Exercícios propostos>
(a) Segundo o texto sobre a educação dos filhos, por que a sociedade brumadense perdeu a oportunidade de debater o Estatuto da Criança e do Adolescente? Responda em uma ou duas frases.
(b) Retome o texto sobre a educação dos filhos e escreva a continuação a partir da última frase apresentada.
━━━━━ Texto base
Acredito e defendo que a melhor forma de educar é através do diálogo, do amor, seguindo algumas orientações da Psicologia. No entanto, acredito também, que há momentos em que, falhando todos os argumentos psico-pedagógicos na tentativa de impor limites aos filhos, de fazê-los obedecer a uma ordem, de compreender que ainda não é o momento de participar de determinadas atividades, uma psico-palmada ou a restrição temporária da liberdade ou de um direito, através do castigo, não fazem mal algum.
Por tudo isso, é lamentável que a sociedade brumadense tenha perdido uma excelente oportunidade de debater o Estatuto da Criança e do Adolescente, ao deixar de comparecer à audiência pública que aconteceu na Câmara no último dia 04 de outubro.
━━━━━━━━━━
━━━━━ Dados fornecidos
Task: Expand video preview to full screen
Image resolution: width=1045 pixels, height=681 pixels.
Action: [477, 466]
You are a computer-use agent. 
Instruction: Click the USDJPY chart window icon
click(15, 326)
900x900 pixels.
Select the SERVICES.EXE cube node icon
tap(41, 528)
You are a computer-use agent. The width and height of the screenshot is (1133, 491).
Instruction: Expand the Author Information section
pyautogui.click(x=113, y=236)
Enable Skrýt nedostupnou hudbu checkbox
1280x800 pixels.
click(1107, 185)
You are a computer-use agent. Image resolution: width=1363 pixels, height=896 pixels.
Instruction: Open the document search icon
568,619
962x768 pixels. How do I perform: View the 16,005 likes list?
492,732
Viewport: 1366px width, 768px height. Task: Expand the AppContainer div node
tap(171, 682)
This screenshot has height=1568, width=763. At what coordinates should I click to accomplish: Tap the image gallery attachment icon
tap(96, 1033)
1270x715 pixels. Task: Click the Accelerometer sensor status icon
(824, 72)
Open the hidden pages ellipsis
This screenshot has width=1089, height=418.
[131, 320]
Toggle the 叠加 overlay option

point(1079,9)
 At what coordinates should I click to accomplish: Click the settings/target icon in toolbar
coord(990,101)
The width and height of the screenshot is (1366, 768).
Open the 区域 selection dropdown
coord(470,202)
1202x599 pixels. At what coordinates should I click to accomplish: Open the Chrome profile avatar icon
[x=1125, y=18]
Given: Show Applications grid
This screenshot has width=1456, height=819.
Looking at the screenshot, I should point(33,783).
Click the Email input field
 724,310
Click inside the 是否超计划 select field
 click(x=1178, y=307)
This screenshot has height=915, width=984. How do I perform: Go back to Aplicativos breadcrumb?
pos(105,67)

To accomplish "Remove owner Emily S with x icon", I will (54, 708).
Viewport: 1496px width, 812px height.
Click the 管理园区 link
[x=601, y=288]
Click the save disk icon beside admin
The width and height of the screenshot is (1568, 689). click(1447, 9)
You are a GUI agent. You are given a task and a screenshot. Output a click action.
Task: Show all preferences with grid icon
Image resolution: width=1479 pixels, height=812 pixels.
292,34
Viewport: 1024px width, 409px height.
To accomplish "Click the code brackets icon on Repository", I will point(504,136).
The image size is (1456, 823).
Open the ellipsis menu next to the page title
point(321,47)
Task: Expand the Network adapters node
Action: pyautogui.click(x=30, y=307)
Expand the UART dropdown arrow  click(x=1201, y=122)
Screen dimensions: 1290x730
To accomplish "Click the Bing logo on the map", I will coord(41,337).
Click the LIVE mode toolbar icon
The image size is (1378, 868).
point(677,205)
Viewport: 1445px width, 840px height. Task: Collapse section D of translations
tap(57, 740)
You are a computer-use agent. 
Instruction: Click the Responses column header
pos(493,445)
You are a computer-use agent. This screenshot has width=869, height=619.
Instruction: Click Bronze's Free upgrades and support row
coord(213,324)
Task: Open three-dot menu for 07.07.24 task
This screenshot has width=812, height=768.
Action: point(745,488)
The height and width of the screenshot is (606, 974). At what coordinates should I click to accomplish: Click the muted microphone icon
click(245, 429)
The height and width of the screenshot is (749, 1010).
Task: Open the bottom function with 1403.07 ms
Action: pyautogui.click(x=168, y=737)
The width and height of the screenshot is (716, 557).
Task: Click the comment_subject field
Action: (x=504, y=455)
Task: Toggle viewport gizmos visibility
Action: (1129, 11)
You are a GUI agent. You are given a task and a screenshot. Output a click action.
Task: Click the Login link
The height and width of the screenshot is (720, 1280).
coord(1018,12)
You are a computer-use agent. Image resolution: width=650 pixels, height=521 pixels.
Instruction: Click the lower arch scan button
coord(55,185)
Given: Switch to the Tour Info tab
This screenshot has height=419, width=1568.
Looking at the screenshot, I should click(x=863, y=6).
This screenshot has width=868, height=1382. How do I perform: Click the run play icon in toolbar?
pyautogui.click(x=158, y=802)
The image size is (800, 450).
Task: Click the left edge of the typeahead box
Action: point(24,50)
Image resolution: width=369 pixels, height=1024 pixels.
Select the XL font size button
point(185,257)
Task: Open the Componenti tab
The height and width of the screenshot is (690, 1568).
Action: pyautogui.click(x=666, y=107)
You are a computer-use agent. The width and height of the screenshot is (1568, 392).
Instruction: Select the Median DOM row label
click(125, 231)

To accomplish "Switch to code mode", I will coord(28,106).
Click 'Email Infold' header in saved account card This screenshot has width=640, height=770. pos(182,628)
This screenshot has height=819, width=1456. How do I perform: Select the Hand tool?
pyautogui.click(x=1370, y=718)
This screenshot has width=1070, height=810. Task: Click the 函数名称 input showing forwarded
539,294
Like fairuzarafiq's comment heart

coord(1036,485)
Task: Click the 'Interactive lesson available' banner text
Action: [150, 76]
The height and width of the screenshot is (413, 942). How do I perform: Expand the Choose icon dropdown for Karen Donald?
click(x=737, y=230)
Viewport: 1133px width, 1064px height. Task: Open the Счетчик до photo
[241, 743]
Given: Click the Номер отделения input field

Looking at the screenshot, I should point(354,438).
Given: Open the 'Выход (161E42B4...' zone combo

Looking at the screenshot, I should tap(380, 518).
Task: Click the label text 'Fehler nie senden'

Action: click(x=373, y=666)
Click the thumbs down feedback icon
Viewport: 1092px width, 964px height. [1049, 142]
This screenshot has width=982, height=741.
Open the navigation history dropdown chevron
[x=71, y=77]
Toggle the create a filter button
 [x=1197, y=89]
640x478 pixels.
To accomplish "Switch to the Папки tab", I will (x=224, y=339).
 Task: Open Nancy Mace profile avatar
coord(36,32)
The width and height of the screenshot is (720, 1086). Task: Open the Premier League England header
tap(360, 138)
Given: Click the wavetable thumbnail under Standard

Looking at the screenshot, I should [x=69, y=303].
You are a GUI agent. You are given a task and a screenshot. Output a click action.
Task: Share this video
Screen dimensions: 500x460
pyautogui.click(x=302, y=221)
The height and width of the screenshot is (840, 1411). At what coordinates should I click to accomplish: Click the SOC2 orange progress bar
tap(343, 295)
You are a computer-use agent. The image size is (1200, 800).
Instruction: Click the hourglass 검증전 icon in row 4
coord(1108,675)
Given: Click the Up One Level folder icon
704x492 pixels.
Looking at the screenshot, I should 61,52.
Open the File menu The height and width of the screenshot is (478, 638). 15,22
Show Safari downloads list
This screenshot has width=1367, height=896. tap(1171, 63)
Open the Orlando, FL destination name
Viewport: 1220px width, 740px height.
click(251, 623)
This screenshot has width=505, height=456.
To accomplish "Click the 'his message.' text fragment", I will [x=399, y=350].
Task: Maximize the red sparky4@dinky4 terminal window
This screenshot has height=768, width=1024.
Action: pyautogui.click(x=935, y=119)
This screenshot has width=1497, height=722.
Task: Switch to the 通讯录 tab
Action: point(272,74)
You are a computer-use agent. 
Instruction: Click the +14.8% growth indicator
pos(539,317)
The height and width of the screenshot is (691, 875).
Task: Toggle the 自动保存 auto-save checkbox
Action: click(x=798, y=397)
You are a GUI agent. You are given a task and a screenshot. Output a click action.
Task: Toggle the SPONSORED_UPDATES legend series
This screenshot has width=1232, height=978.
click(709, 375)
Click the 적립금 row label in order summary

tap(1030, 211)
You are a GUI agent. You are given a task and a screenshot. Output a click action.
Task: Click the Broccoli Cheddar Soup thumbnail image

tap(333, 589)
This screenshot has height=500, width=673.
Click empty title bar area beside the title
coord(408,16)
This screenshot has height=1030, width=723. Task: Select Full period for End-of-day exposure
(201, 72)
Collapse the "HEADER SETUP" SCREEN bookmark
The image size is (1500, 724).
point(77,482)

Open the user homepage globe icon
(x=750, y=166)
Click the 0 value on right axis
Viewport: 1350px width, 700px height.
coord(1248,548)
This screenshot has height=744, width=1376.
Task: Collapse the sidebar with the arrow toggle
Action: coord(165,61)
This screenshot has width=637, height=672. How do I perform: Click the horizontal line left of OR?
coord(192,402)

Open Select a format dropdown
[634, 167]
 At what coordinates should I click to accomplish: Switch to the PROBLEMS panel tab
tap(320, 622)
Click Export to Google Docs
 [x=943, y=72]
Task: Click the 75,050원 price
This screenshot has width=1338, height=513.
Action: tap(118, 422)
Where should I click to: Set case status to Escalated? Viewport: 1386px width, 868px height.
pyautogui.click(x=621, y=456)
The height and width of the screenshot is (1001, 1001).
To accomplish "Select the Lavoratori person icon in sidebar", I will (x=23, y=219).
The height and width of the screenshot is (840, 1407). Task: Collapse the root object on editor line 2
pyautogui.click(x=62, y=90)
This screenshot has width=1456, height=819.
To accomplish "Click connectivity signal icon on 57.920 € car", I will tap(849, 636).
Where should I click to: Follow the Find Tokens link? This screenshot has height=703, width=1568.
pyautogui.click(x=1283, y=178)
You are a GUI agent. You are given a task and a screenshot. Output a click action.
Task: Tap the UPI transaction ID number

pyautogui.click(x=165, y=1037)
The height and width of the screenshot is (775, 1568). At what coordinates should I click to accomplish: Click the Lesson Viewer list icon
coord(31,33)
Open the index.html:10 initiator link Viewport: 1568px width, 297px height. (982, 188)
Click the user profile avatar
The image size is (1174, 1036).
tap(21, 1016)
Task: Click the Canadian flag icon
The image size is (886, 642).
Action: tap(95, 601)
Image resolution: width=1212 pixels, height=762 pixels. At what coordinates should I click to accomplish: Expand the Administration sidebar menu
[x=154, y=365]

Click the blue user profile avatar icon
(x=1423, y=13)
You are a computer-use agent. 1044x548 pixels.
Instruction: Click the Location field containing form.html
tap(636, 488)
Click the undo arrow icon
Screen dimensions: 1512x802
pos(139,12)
━━━━━━━━━━
Respostas às tarefas>
(a) A sociedade brumadense perdeu essa oportunidade porque deixou de comparecer à audiência pública realizada na Câmara no último dia 04 de outubro.

(b)
Garantia de direitos não pode ser confundida com liberdade em excesso, sem disciplina. Criança precisa de amor, carinho, cuidados e, principalmente, de imposição de limites, o que só ocorre quando se faz valer a autoridade.
Precisamos urgentemente retomar as rédeas da educação das nossas crianças e adolescentes, sob pena de estarmos comprometendo, irreversivelmente, o futuro das próximas gerações.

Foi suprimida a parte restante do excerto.